Tuesday, 31 May 2016: 14:40
Sapphire Ballroom M (Hilton San Diego Bayfront)
L. Zhang, W. Liu, and M. Shao (The Hong Kong University of Science and Technology)
Hydrogen is one of the cleanest and most promising energy carriers as an alternative energy source.1, 2 The production of hydrogen from water via a hydrogen evolution reaction (HER) has been widely studied. Platinum is believed to have the highest electrocatalytic activity for HER in both acidic and alkaline solutions. But it is very expensive and rare. Thus, more advanced precious metal free electrocatalysts for HER are required to lower the cost of electrolyzers. 3, 4

In this study, carbon-based non-precious metal catalysts (Me-N-C) were synthesized by impregnating aniline and different metal salts into a carbon matrix and pyrolyzing at 900℃ in N2 atmosphere.5, 6 The structure of obtained composites were characterized by X-ray photoelectron spectroscopy, Raman spectroscopy and X-ray diffraction. Their hydrogen evolution reaction (HER) activities were investigated in both 0.5 M H2SO4and 1 M KOH. For the first time, these non-precious metal electrocatalysts showed excellent activity for HER and good stability in both acidic and alkaline media. The Ni-C-N catalyst had the lowest onset potential while Co, Fe-C-N catalysts had smaller Tafel slopes than the former (Figure 1a).

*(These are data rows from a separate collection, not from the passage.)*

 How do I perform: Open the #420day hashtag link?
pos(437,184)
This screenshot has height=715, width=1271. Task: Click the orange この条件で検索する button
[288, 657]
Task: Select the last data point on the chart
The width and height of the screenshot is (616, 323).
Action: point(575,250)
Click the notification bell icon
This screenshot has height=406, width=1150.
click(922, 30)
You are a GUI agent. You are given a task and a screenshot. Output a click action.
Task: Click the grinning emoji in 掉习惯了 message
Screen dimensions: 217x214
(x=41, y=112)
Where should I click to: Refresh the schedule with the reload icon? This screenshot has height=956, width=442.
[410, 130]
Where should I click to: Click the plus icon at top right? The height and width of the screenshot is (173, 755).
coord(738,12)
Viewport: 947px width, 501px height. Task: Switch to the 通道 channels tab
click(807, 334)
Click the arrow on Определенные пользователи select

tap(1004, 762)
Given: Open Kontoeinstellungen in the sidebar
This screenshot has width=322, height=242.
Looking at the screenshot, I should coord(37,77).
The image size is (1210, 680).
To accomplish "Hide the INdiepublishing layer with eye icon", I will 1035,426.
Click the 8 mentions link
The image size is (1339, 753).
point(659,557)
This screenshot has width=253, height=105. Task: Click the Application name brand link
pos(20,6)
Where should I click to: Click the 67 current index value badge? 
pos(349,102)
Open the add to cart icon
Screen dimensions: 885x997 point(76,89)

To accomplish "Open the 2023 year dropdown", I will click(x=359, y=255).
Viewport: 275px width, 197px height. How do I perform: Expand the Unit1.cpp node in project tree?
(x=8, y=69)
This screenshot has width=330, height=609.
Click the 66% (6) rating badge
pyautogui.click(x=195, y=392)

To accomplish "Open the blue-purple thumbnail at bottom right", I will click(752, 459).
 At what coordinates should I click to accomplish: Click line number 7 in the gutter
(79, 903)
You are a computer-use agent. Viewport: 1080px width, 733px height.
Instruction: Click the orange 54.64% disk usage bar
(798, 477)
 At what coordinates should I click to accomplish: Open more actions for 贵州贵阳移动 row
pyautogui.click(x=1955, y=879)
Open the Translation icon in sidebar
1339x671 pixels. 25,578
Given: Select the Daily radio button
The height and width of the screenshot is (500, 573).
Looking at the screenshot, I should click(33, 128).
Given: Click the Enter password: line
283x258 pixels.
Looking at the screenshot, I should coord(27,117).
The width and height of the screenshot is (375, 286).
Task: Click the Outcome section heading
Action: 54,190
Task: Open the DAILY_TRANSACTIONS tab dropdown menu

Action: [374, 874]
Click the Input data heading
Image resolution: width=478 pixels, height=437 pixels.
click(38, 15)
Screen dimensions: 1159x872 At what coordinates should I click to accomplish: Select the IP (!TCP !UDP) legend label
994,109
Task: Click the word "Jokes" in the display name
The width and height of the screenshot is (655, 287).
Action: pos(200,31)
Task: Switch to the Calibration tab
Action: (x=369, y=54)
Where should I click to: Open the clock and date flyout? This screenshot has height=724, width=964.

Various active sites could contribute to the HER activity in Me-N-C catalysts (Figure 1b). Density functional theory (DFT) calculations were employed to understand the activity enhancement mechanisms and identify the active center. This work paved a new route in the design of cheap, robust and high efficient catalysts to replace Pt.

References

  1. Zhou, W.; Zhou, J.; Zhou, Y.; Lu, J.; Zhou, K.; Yang, L.; Tang, Z.; Li, L.; Chen, S. Chemistry of Materials 2015, 27, (6), 2026-2032.
  2. Fei, H.; Dong, J.; Arellano-Jiménez, M. J.; Ye, G.; Kim, N. D.; Samuel, E. L.; Peng, Z.; Zhu, Z.; Qin, F.; Bao, J. Nature communications 2015, 6.
  3. Deng, J.; Ren, P.; Deng, D.; Yu, L.; Yang, F.; Bao, X. Energy & Environmental Science 2014, 7, (6), 1919-1923.
  4. Zou, X.; Huang, X.; Goswami, A.; Silva, R.; Sathe, B. R.; Mikmeková, E.; Asefa, T. Angewandte Chemie 2014, 126, (17), 4461-4465.
  5. Merzougui, B.; Hachimi, A.; Akinpelu, A.; Bukola, S.; Shao, M. Electrochimica Acta 2013, 107, 126-132.
  6. Wu, G.; More, K. L.; Johnston, C. M.; Zelenay, P. Science 2011, 332, (6028), 443-447.